PAGE EXTRACT ▸
Data challenges in AI systems:

Data deluge has introduced several challenges in modern digitized societies. The lack of homogeneity that characterizes data production, entails risks in increasing the cost of discovery while at the same time introduces difficulties in quality control and management. To facilitate data interpretation, organization and consumption by both humans and machines, the FAIR principles for research data were developed. The principle of data concerns all the sequence of the information value chain in all Artificial Intelligence (AI) systems, from creation and collection of data to its end use either by human agents, through AI insight or an automated AI-based decision system. The application of FAIR principles in AI systems, is required to improve issues like data bias in learning algorithms.

WHAT YOU NEED TO DO ▸
A - Summarize the passage on data challenges in AI systems in two sentences.
B - Write what comes next in the passage on data challenges in AI systems, starting after its final sentence.

DATA SUPPLIED ▸
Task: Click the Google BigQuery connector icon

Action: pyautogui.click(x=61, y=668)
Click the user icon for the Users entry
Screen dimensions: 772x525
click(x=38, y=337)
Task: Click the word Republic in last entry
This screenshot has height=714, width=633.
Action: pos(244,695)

* * *

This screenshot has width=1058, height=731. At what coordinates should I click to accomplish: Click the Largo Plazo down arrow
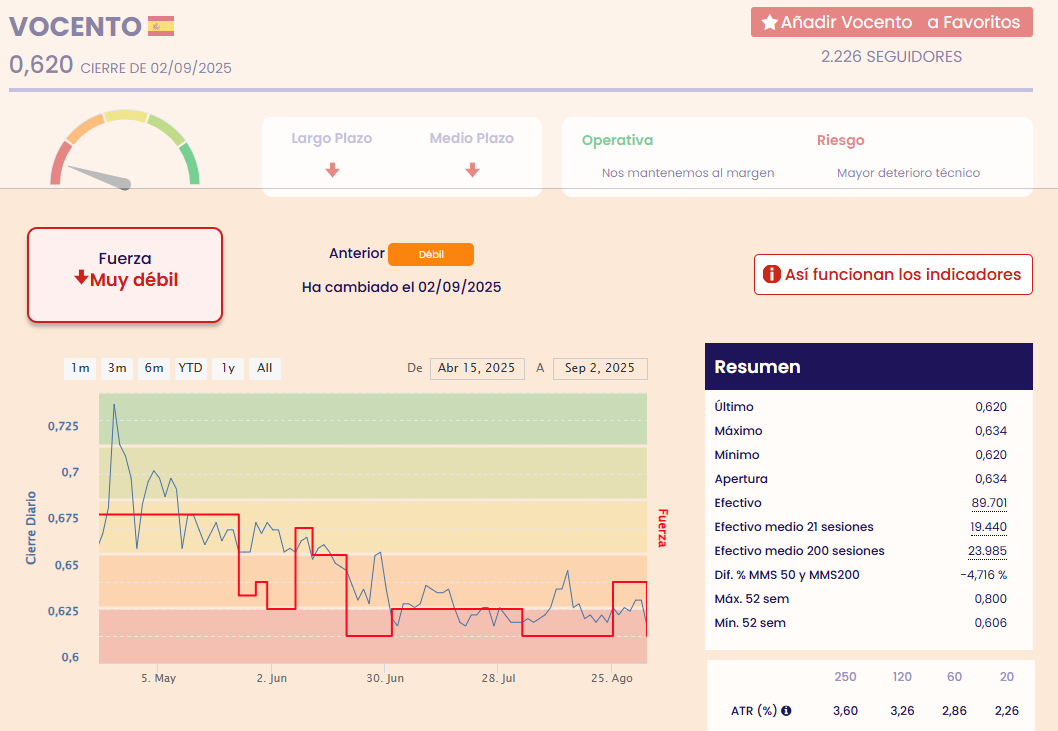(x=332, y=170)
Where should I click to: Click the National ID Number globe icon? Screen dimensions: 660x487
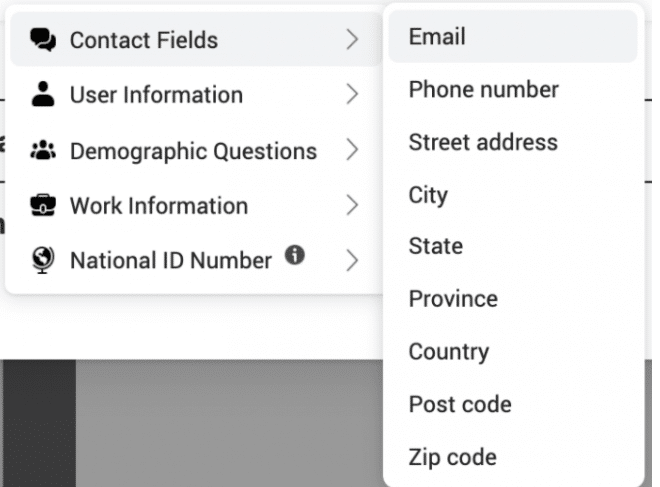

RESPONSES ▸
A - The data deluge in modern digitized societies brings several challenges, since the lack of homogeneity in data production risks increasing the cost of discovery and makes quality control and management more difficult. The FAIR principles for research data were developed to help both humans and machines interpret, organize and consume data, and applying them in AI systems is required to improve issues such as data bias in learning algorithms.

B -
The challenges of data in AI systems emerge from privacy preservation, usage, and processing of collected datasets. It is difficult to strike a balance between usefulness of data analytics performed by an AI system and detail in data accountability mechanisms with respect to data usage and data processing. The four key data challenges to AI systems are as follows:

  1. Multiple data sources and input modalities: Current data sources from the real world are diverse set of information formats, such as tabular data (age, color, sex), image data or object identification, time-series data (say commodity price, weather records), unstructured sequence data (data in written formats, forms, etc…) and structured sequence data (customer purchase history, web surfing history etc…). To input datasets into an AI system requires integration of data from multiple sources and the above-mentioned input modalities, presents a challenge of consolidation and standardization of datasets. In addition, this challenge is multiplied when the datasets are required to be tested and trained through multiple AI algorithms as that demands dataset compatibility.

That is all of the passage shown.